Copy the blog post between "Establishing an additional" and "remaining scheduled meetings.", inclusive, substituting "agenda" for "priority list".

*Quoted passage*
********

A couple of weeks ago, Geoff suddenly and unexpectedly passed away. A week later, The Pulp was offered its first home: an office in the ZACC. We will move in soon. I wish I could tell Geoff thank you for giving us a temporary garden to cultivate our early identity. We’re excited to now be putting down roots in one of Missoula’s most vibrant art hubs. But we will miss Geoff’s bright, kind presence in the community. I didn’t know him well—not like some people did—but he was, to me, one of Missoula’s quintessential creative spirits, always doing cool things. Hard to imagine this place without him.

Congratulations, Pulp! I’m so glad you are moving into the building Nick Checota helped the ZACC purchase. Hopefully you produce the kind of gelded content this town requires to remain strategically ignorant about everything that actually matters.

The Missoulian article about the Urban Camp Working Group provides another catalyst for my butthurt state of perpetual indignation. From the link (emphasis mine):

Establishing an additional Temporary Safe Outdoor Space percolated to the top of the priority list for the Missoula Urban Camping Working Group this week, but finalized solutions remain unclear with only two remaining scheduled meetings. 

The Missoula City Council and 12 other community members spent five hours on Wednesday exploring prospective policy to  remedy people sleeping outside in public spaces. That number, according to the city, is roughly 100 people in tents and vehicles. 

The working group spent much of the day brainstorming both an overarching city policy around urban camping, as well as specific ordinances that the council can pass to alleviate the issue in the short-term.

If this is what came out of Wednesday’s meeting, then citizens in Missoula are in trouble, and I say that as a FUCKING EXPERT who was quoted in this stupid town’s FIRST 10 year plan to end homelessness.

Before repeating the TSOS model, I suggest our local leaders pay attention to what the fuck I’m exposing about the homeless industrial complex, including the alleged actions of this woman:

Yes, the woman my sources tell me has knowledge about how Joey Thompson ended up dead in the river is just ONE of the people out there “helping” the homeless. Did Jim Hicks from the Union Gospel Mission ever call me back after I reached out to him? Nope, they want to keep enabling people like April and other two-faced grifters preying on vulnerable people for whatever they can get out of it.

Reading further in the article just deepens my level of butthurt, like when I see the name of a former volunteer of mine getting quoted because he’s now a municipal judge. Back when Jake Coolidge was a graduate student doing this thesis on how AMAZING my coordination of the Homeless Outreach Team was, this community appreciated my perspective. Now Jake is a part of a court-system currently chewing me up and getting ready to spit me out in a month.

Here’s my former volunteer talking about addressing the core issues of what he’s now helping to enable (emphasis mine):

Members also questioned how judges can impose reasonable penalties against homeless people, and Missoula Justice Court Judge Jacob Coolidge said many proposed options are mostly dead-end ideas.

He said the framework around punishing the unhoused is broken because the city keeps trying to remedy issues in court rather than provide services.

I believe the more valuable intervention mechanism is with the officers and referrals to services at the initial point,” Coolidge said. “… if the thing that keeps someone from housing is lack of resources and gaps of services, that’s what we need to give them.”

********

*Supplied information*

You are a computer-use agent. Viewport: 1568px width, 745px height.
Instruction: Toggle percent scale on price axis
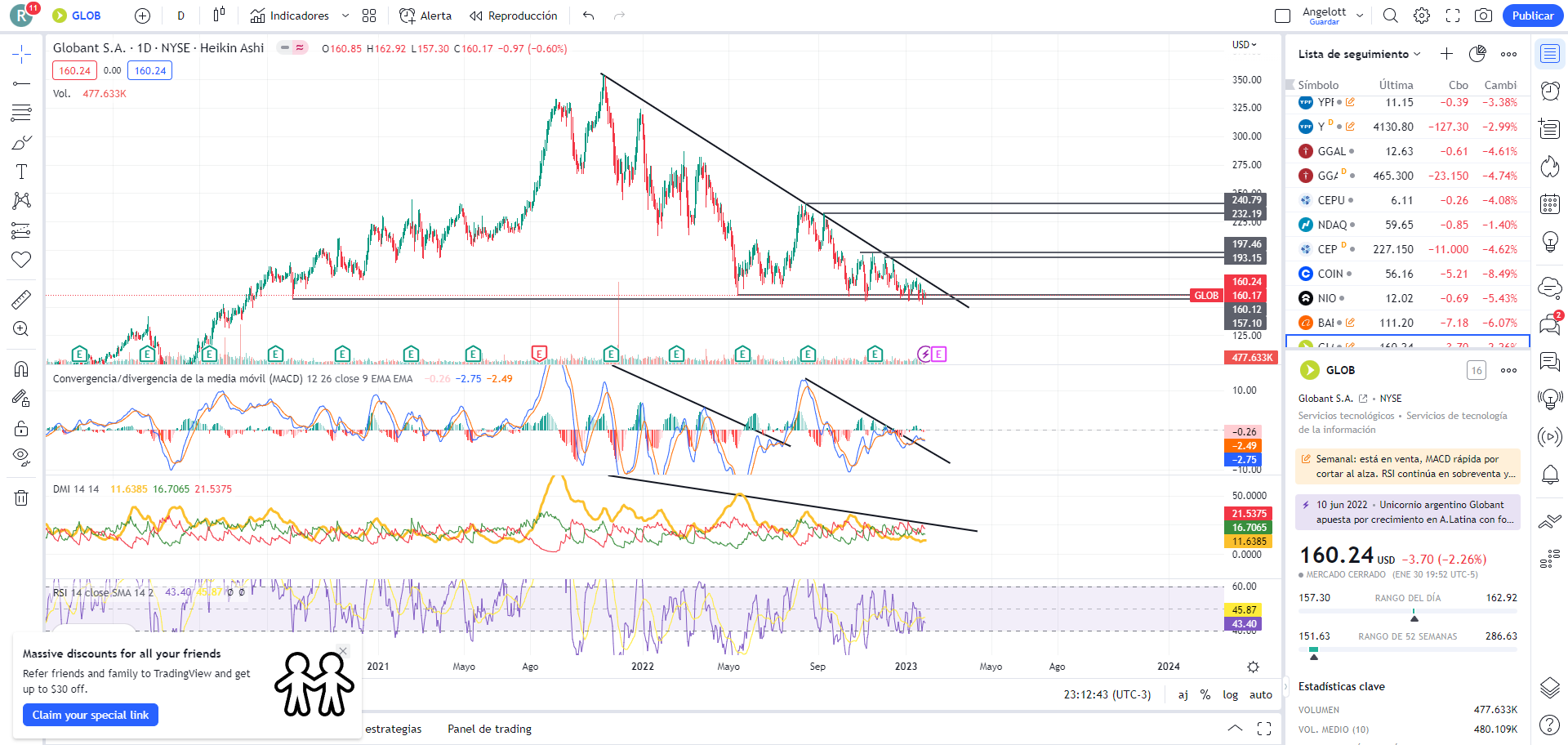click(x=1205, y=694)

********

*Answer to the task*
Establishing an additional Temporary Safe Outdoor Space percolated to the top of the agenda for the Missoula Urban Camping Working Group this week, but finalized solutions remain unclear with only two remaining scheduled meetings.